There is another plot that shows us that our model currently has too little resource. We plot the feeding level:

plotFeedingLevel(cel_model)

Recall from the section on the feeding level in Part 1 of the course that the feeding level is the ratio between the maximum intake rate and the actual intake rate, so can never exceed 1. The closer it is to 1 the more satiated the fish is and the less of the encountered prey it will consume. The reason the feeding levels in the above plot is higher at larger sizes than at smaller sizes is that at larger sizes the fish start feeding on other fish while at smaller sizes they have to rely on the resource, and the resource is not as abundant as it should be.

We will now want to increase the abundance of resource, both to get the community abundance more in line with Sheldon’s observation and to give the fish a more constant feeding level throughout their life. We will first start doing this the tedious way in code and then introduce the tuneParams() shiny gadget to do it with point and click.

Code

We don’t know by exactly what factor we need to scale up the resource. Let’s try increasing it by a factor of 2:

cel_model <- scaleDownBackground(cel_model, factor = 1/2)

That the function scales down rather than up, so that we need to set the scaling factor to 1/2 rather than 2, is a historical accident. Let’s look at the spectrum plot now:

plotlySpectra(cel_model, power = 2, total = TRUE)

The resource has increased by a factor of 2, even if this is not very noticeable on this logarithmic y axis. But we are now no longer in steady state. As always after we have made a modification, we need to run the dynamics to get back to steady state. But before we do that, we also want to match the growth rates again because they will of course have increased by increasing the resource abundance. So we do

cel_model <- cel_model |> matchGrowth() |> steady()

This has now messed up the biomasses in the model:

plotBiomassVsSpecies(cel_model)

So we also do

cel_model <- cel_model |> matchGrowth() |> steady()

This is what the feeding levels look like now:

plotFeedingLevel(cel_model)

A little bit better but clearly not enough. So we need to do it again.

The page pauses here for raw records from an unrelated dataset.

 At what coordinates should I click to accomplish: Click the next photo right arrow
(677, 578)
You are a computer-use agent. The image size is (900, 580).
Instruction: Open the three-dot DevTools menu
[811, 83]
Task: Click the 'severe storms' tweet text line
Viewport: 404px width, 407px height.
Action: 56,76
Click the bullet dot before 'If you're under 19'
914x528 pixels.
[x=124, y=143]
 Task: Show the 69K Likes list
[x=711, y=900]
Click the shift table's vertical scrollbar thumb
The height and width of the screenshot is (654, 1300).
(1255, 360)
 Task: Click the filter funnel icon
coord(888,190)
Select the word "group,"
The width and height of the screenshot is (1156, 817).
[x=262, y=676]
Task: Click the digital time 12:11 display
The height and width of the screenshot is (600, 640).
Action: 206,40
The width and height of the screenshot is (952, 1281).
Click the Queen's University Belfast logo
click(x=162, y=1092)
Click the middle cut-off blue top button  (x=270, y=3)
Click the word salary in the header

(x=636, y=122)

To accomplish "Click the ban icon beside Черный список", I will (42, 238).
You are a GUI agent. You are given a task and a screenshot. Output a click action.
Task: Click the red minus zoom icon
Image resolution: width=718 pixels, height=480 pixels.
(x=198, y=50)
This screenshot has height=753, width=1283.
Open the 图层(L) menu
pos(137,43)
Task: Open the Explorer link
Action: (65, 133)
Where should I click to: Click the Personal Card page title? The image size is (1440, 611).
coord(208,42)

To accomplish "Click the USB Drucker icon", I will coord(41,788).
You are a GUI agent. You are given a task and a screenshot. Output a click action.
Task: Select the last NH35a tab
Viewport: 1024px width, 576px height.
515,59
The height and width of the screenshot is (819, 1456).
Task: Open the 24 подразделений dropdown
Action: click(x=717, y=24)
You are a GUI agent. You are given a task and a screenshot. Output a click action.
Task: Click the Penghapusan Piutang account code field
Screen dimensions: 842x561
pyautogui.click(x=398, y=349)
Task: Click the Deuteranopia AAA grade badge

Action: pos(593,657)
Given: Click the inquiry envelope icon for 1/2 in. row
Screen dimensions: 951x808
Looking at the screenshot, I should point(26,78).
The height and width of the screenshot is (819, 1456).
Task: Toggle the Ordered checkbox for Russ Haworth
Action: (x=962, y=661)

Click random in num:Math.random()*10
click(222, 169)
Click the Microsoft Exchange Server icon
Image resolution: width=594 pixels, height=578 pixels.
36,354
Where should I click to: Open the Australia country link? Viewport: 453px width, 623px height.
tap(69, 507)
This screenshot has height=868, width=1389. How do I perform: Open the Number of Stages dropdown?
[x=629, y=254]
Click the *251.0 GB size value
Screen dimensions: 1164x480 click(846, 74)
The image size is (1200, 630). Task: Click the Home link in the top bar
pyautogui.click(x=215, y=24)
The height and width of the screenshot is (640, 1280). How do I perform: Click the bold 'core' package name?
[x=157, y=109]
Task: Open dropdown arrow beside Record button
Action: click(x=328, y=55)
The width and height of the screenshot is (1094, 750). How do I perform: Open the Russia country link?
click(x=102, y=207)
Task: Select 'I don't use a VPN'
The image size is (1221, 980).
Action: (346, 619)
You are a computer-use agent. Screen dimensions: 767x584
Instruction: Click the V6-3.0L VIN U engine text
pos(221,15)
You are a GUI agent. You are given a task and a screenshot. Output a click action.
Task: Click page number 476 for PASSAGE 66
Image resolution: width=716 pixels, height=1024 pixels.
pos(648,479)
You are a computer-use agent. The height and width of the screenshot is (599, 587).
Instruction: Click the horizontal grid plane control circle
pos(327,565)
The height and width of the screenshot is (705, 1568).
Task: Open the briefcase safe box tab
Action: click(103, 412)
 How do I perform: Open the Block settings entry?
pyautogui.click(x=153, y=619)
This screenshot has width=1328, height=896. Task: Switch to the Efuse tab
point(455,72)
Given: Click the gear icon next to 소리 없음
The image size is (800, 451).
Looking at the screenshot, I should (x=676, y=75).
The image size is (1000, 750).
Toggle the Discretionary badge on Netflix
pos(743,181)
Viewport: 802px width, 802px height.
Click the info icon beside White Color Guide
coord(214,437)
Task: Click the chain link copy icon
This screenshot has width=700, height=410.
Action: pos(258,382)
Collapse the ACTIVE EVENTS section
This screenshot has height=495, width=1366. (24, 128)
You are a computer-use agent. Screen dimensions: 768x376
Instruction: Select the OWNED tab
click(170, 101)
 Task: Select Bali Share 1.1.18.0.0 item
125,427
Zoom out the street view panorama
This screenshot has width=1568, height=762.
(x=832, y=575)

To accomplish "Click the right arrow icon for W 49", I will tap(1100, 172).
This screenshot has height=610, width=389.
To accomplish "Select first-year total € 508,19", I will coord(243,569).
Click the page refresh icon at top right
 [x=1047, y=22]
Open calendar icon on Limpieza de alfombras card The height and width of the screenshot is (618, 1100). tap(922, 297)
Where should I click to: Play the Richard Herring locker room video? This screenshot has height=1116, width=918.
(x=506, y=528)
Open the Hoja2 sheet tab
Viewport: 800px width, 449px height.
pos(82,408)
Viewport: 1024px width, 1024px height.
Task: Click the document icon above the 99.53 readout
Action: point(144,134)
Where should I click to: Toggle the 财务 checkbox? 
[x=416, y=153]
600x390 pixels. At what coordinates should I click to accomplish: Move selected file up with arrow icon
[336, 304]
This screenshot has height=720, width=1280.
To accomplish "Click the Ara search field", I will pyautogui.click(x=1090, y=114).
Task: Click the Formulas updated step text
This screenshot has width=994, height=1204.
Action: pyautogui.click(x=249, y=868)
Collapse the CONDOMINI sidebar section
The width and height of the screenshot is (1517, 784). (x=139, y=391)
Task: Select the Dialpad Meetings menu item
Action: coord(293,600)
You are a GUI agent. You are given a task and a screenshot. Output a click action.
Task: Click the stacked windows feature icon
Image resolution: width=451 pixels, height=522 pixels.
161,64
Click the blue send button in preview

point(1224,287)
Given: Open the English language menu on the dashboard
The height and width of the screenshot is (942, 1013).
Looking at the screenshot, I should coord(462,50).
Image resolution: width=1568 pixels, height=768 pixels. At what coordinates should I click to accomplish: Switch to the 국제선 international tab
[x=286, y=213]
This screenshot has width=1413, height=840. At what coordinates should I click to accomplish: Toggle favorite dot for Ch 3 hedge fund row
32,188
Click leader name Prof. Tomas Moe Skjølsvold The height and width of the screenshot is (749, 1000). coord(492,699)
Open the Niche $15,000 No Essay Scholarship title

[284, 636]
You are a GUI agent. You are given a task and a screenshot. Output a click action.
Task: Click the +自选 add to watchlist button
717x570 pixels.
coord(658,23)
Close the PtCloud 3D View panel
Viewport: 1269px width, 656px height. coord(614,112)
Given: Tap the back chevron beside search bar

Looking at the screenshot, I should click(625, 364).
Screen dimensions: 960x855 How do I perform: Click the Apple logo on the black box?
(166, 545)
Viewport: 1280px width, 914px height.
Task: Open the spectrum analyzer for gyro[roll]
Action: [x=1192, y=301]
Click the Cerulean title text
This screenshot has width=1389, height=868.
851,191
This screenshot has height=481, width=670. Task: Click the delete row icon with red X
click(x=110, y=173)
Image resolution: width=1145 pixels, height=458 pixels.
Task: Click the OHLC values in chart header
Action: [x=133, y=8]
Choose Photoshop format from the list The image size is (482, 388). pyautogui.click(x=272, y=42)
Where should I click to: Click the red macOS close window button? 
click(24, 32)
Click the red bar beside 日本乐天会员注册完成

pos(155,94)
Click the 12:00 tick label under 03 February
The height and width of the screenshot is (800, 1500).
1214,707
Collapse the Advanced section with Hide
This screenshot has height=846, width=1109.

But you will already have gotten the sense that this is going to be tedious: making the change, running to steady state, plotting the result, trying again ….

Shiny gadget

We will now introduce a shiny gadget (that is [a technical term] (https://shiny.rstudio.com/articles/gadgets.html)) that greatly facilitates this iterative tuning of the model. The gadget allows quick experimentation with changes to model parameters. It provides sliders for adjusting model parameters and tabs with various plots to immediately see the result of the changes. You can choose which parameter sliders and which plot tabs to include.

We start the gadget by calling the tuneParams() function.

cel_model <- tuneParams(cel_model)

This will open the gadget in your web browser with our current model cel_model loaded. The following video shows what we do on that web page. After making the changes we want to make, we click the “Return” button in the gadget and the tuneParams() function returns the model in that updated state. The above code then assigns that updated model to the variable cel_model.

Now feel free to experiment with the tuneParams() gadget a bit. We will however also use it together in the next tutorial to match observed landings.

When you are done, save your model for use in the next tutorial:

saveParams(cel_model, "cel_model_refined.rds")